Cloudy Forecast on Sunshine Act Data Release?

In June I put on a Webinar about the communications impact and considerations respecting the upcoming release of data from CMS under the terms of the Sunshine Act. That followed a blog posting from April. The point in both of these was to state that the release of data from earlier this past spring regarding Medicare payments to physicians might serve as a harbinger of what was to come in terms of media coverage with the release of financial data regarding payments from the medical products industry to physicians, teaching hospitals and others.

Specifically, the release of the Medicare payments resulted in headlines that focused on money paid to specific physicians as well to specific categories of medical practice with stories taking a national and regional focus.  One could expect much of the same from coverage of the Sunshine Act data, set to be published at the end of September.
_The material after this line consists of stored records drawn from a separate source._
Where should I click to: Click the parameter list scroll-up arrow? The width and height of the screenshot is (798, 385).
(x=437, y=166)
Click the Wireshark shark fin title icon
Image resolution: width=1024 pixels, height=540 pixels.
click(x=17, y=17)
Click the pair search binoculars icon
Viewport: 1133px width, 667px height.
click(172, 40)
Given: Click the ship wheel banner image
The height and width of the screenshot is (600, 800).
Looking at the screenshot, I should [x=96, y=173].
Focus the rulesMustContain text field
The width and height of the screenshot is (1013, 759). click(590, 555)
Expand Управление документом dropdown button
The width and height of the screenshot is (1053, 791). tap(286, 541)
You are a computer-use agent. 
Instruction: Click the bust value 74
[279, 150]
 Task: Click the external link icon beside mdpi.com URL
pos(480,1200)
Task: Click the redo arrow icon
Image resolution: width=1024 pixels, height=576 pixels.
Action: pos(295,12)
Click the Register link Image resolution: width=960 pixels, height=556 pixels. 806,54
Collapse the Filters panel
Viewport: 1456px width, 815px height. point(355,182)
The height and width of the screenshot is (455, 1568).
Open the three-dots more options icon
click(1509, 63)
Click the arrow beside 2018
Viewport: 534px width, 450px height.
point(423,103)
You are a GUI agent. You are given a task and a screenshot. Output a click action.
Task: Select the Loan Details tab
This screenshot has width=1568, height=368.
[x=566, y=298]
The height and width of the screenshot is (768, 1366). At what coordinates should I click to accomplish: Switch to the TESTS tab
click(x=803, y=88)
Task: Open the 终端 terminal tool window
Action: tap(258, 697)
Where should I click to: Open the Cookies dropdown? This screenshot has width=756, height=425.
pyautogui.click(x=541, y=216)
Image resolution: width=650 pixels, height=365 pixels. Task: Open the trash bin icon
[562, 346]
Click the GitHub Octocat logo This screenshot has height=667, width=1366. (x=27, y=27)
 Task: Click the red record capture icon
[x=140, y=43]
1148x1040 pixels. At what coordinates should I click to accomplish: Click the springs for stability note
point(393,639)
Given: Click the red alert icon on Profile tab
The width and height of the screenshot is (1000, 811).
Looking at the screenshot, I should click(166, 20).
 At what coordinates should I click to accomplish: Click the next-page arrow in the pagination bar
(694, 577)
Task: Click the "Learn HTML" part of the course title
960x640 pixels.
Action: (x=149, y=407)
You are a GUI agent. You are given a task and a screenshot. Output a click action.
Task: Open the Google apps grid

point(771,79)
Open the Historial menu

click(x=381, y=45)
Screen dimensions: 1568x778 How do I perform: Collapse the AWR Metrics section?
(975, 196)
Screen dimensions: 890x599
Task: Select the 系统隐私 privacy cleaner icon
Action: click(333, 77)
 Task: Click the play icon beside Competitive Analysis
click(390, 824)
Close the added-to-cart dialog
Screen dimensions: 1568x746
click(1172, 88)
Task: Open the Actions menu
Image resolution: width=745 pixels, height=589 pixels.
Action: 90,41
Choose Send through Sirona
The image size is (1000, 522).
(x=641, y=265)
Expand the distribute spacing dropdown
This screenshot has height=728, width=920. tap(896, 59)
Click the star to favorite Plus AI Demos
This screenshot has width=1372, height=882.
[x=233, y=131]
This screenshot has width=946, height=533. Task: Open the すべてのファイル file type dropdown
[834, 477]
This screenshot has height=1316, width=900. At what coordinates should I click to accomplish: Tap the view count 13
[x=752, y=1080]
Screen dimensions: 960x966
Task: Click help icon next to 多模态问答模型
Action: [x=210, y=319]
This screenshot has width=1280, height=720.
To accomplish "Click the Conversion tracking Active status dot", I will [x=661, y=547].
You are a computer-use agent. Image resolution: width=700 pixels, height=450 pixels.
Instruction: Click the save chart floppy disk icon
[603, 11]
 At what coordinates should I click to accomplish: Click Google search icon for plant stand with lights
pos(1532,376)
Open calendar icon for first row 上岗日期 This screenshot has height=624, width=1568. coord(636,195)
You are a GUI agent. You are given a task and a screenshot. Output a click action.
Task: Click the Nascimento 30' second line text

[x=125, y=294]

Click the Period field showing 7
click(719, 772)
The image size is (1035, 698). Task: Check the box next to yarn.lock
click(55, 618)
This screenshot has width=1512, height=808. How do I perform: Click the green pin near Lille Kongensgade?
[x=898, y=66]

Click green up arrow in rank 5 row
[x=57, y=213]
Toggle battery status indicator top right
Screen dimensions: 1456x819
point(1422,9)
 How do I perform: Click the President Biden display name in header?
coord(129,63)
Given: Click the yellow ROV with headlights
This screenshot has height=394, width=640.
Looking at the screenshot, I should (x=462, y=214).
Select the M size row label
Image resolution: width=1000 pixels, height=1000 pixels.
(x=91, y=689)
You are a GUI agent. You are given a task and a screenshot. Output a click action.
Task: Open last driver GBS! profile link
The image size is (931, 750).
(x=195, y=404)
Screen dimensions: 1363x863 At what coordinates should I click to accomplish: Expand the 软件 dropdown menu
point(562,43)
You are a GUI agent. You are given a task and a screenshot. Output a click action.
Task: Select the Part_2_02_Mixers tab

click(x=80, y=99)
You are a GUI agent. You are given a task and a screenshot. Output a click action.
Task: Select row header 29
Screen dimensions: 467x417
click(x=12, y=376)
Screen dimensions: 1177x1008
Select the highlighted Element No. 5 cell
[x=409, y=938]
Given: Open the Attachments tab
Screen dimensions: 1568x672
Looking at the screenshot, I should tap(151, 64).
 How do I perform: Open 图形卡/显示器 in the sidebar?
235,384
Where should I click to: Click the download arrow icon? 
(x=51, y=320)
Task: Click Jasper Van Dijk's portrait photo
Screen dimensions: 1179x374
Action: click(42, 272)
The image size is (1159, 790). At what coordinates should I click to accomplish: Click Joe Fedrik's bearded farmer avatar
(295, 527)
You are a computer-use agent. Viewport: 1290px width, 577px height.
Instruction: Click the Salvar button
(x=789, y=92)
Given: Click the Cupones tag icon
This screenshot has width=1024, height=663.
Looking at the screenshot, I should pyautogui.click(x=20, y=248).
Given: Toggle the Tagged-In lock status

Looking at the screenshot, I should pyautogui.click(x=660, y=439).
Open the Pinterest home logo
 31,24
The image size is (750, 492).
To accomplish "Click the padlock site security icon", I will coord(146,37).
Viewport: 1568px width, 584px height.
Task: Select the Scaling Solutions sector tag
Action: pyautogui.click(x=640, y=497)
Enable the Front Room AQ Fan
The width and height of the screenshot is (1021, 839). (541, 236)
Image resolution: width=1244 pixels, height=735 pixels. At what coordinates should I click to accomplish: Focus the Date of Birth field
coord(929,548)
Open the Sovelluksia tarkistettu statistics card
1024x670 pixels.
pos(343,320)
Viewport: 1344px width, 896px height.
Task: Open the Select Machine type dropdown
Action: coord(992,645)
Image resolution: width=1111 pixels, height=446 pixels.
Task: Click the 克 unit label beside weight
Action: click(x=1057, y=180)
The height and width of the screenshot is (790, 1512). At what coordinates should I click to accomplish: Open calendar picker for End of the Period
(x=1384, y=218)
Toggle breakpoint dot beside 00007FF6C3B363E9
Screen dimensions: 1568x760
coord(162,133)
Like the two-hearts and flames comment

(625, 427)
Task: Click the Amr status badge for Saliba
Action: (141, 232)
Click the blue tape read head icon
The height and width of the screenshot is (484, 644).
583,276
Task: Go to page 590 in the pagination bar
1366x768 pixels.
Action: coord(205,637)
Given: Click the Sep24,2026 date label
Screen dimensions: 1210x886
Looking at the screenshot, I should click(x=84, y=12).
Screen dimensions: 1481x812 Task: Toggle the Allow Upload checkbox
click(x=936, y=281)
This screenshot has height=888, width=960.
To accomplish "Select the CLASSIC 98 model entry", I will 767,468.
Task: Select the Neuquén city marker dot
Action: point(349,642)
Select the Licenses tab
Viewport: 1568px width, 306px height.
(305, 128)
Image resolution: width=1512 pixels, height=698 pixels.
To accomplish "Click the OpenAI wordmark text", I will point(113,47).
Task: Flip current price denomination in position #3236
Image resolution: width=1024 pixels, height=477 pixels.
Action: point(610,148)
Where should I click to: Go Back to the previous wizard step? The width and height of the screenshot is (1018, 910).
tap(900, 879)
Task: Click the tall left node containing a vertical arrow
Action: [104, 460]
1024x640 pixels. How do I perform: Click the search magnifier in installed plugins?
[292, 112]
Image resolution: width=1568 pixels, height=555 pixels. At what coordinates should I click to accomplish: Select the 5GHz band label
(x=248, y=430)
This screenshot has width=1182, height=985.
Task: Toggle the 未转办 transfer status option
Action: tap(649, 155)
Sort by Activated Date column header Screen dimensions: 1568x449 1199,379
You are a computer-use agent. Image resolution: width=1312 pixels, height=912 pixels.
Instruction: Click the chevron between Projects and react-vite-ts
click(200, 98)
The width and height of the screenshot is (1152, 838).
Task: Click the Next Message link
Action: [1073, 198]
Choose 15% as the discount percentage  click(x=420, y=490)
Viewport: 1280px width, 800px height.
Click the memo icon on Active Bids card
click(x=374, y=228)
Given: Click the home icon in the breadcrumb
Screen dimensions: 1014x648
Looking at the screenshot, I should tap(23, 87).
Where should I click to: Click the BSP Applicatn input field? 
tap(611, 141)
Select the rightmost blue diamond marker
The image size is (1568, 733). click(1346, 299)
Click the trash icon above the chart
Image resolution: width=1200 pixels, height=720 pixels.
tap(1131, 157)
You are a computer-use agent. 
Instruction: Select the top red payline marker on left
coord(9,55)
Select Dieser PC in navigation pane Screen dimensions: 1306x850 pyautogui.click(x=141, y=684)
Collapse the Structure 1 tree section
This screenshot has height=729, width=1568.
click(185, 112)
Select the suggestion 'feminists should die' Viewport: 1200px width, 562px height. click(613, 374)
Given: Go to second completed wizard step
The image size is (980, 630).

However, on August 15 ProPublica reported that the government may actually be withholding one-third of the records from the data base that was to be published, though a press release by CMS on the data base makes no such mention of a delay.  A delay would have many likely side-effects, one of which is to impact the nature of the media coverage of the Sunshine Act data.  That could occur in at least two major ways.

First, it becomes somewhat challenging to report on the data if the data is incomplete – particularly to the tune of one-third of the data being withheld.  What is not known by such a disclosure is just as important as what is known.  The stories that would have been written had there been a complete set of data about which physicians – and which types of physicians – have received the most – and which therapeutic areas have had the greatest investment by companies – and which companies have paid the most – all will have to be qualified if data is withheld.  In other words, every story would include the caveat – “based on what we know now…” Certainly a release of partial data if that happens would have a diluting effect on the nature of the coverage.

Secondly, if there is a partial release the focus of the story migrates from the amounts of money tracked by the government to the way the amounts of money were tracked and reported.  Criticisms about the collection and publication of data will pull attention from the data itself and the stakeholders – to the government agency responsible for collecting it.

Originally the roll out of the Sunshine Act data would have likely had a focus on the actual amounts of money followed by a secondary wave of coverage that might have focused on the process for collecting and reporting the information.  A reporting of partial data may result in switching the waves of coverage – with the first focusing on the delay and the second wave on the financial aspects when the data is finally fully reported.